### Data for this task
-=-=-=-=-

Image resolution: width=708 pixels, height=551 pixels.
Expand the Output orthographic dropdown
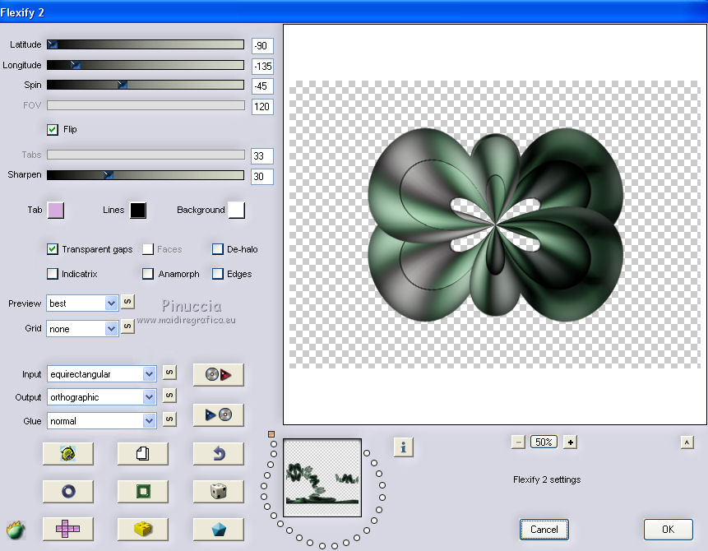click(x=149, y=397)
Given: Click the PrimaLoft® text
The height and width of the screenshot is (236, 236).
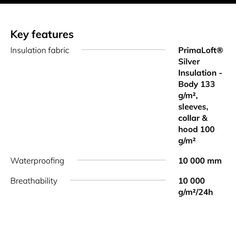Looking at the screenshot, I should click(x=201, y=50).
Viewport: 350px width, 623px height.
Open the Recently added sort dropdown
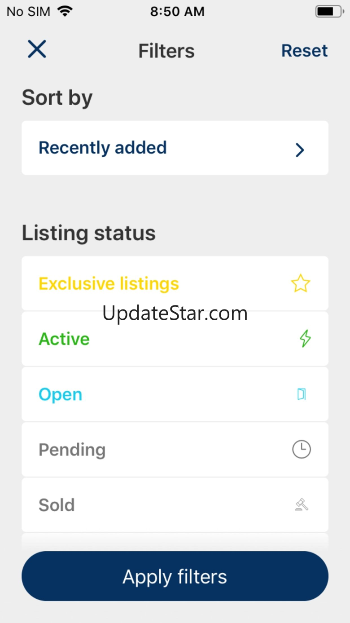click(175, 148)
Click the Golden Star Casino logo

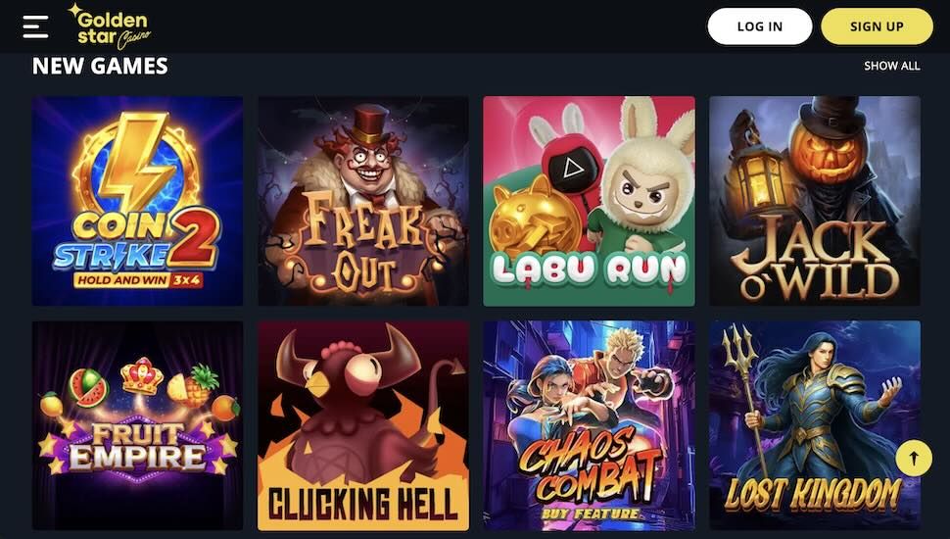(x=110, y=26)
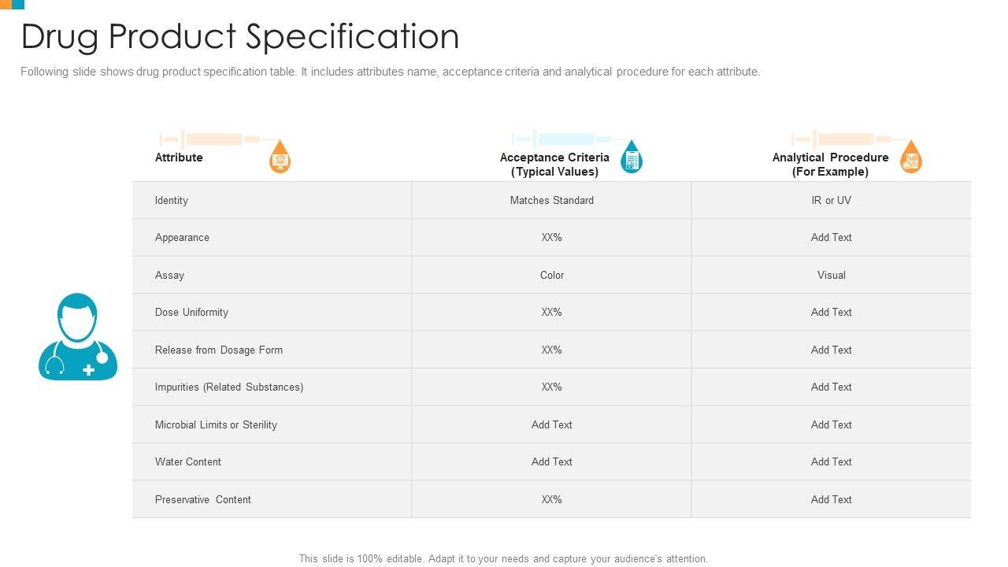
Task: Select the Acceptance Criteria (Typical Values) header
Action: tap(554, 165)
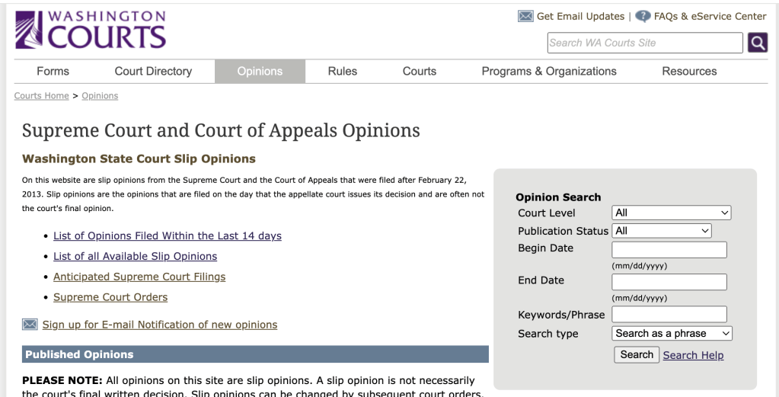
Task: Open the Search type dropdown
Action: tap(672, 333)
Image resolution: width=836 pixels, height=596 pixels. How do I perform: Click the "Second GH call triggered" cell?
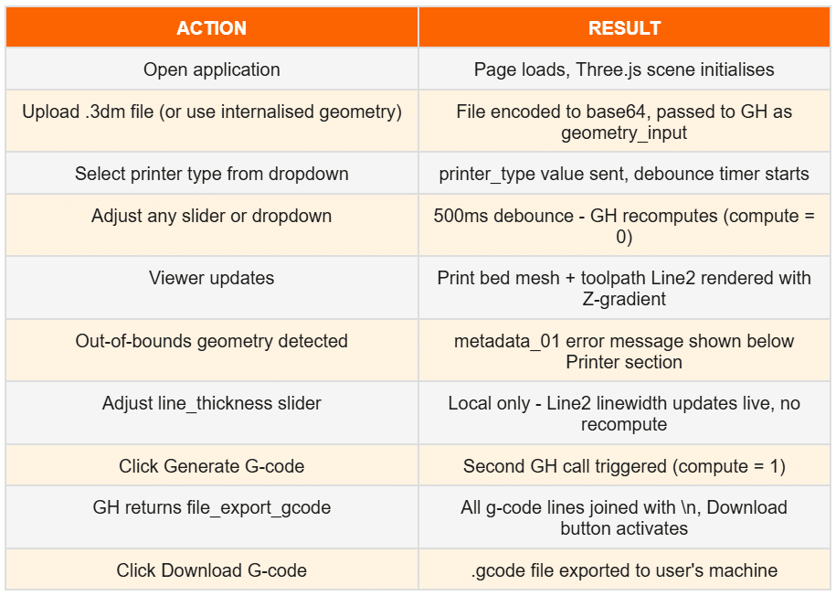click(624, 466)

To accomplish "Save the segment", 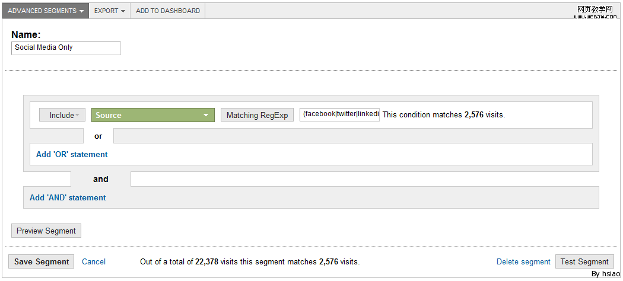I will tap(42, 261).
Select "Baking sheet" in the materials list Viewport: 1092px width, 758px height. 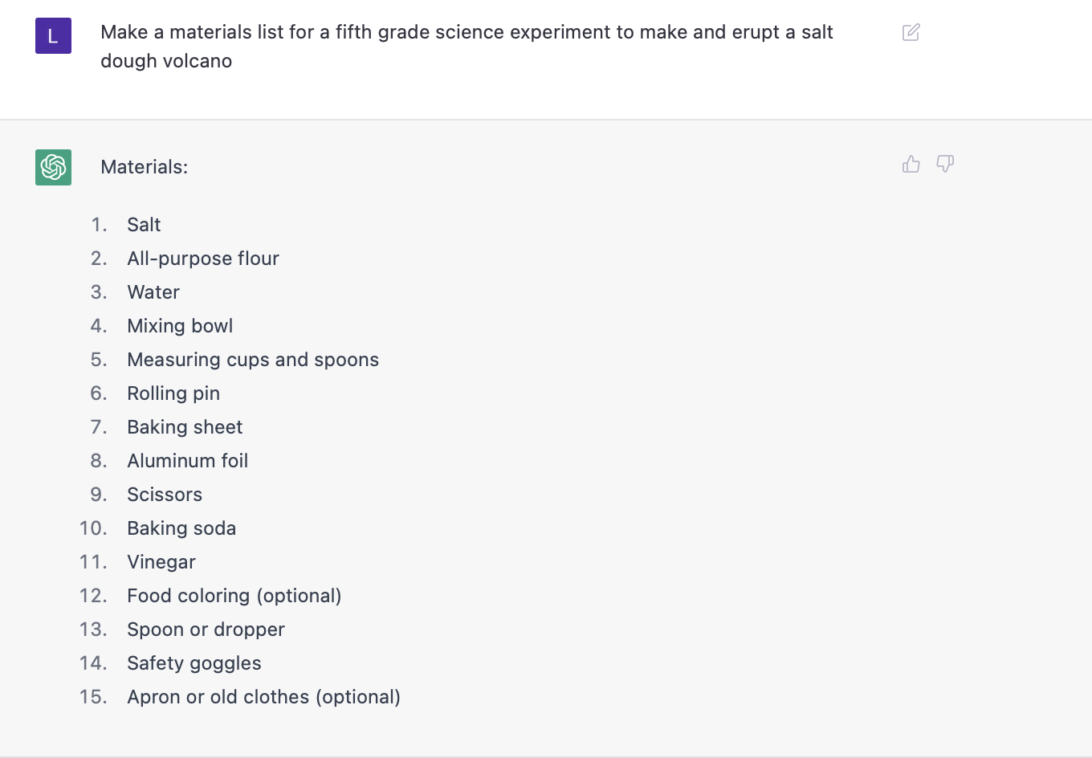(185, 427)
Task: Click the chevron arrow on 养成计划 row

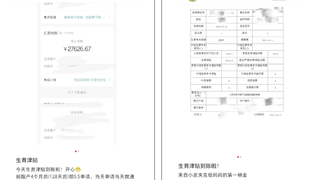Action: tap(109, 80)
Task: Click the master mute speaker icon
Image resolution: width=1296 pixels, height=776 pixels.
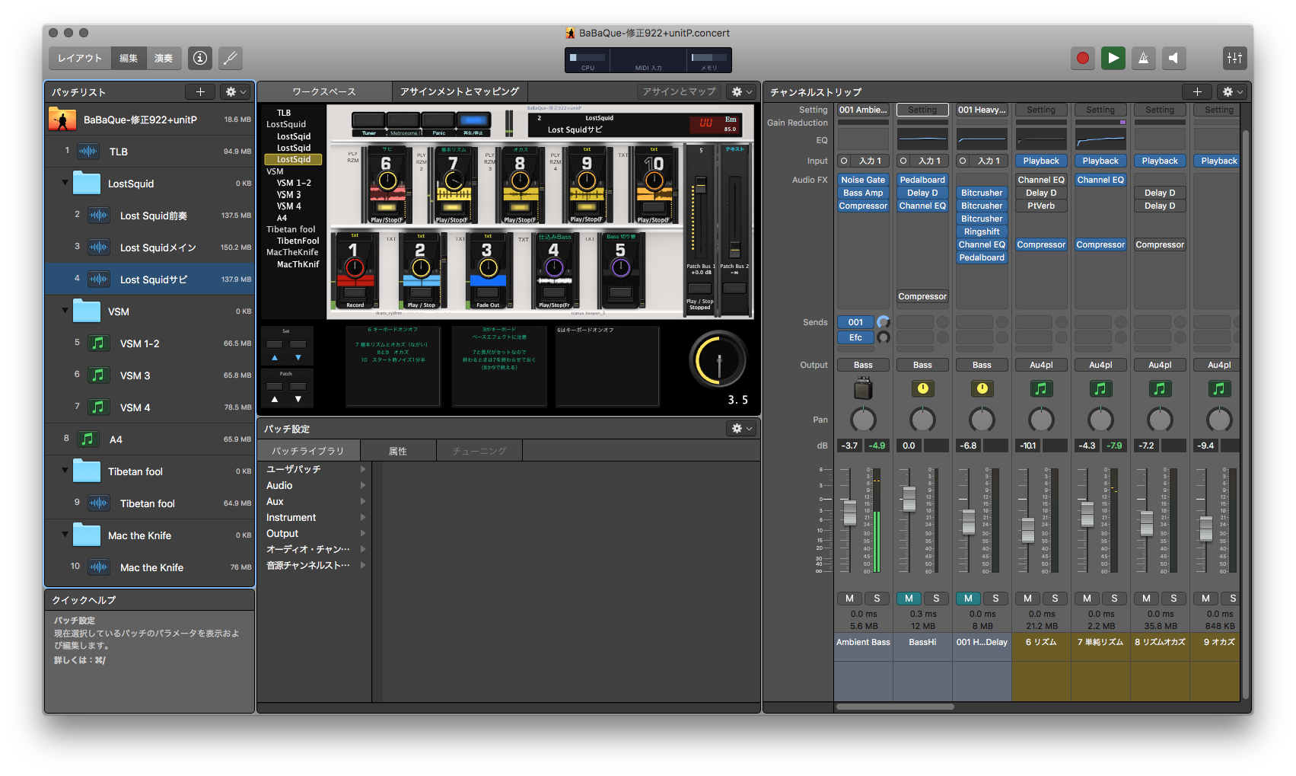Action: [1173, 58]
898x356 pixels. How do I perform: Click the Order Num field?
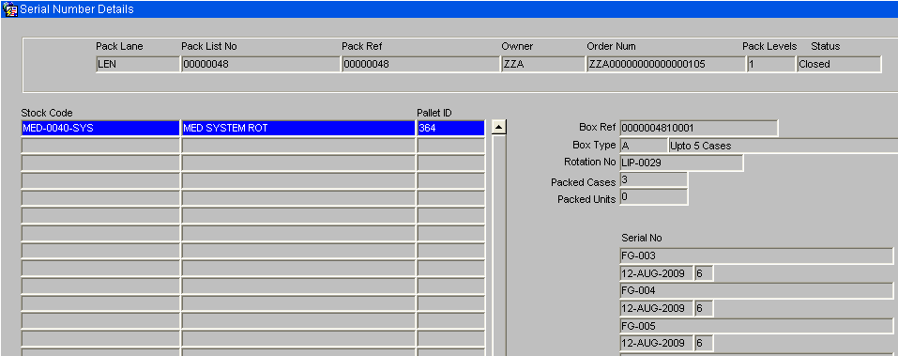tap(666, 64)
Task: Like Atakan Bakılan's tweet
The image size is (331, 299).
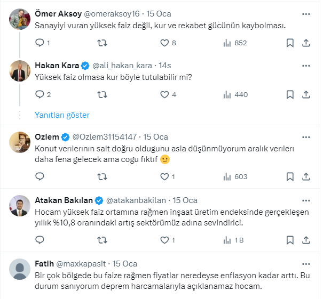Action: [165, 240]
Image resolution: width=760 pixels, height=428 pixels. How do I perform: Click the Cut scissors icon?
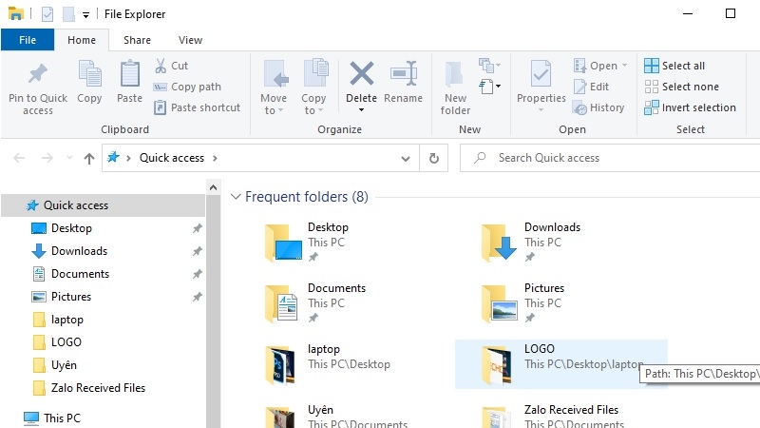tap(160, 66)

-=-=-=-=-

### Work task
Leaving out all pictures, repeat word for word the lines from the one containing "Task: Click the master mute speaker icon" through the final line of the material above.

### Completed task
Task: Click the master mute speaker icon
Image resolution: width=1296 pixels, height=776 pixels.
Action: [1173, 58]
898x356 pixels. How do I perform: Click the Order Num field?
tap(666, 64)
Task: Like Atakan Bakılan's tweet
The image size is (331, 299).
Action: [165, 240]
Image resolution: width=760 pixels, height=428 pixels. How do I perform: Click the Cut scissors icon?
tap(160, 66)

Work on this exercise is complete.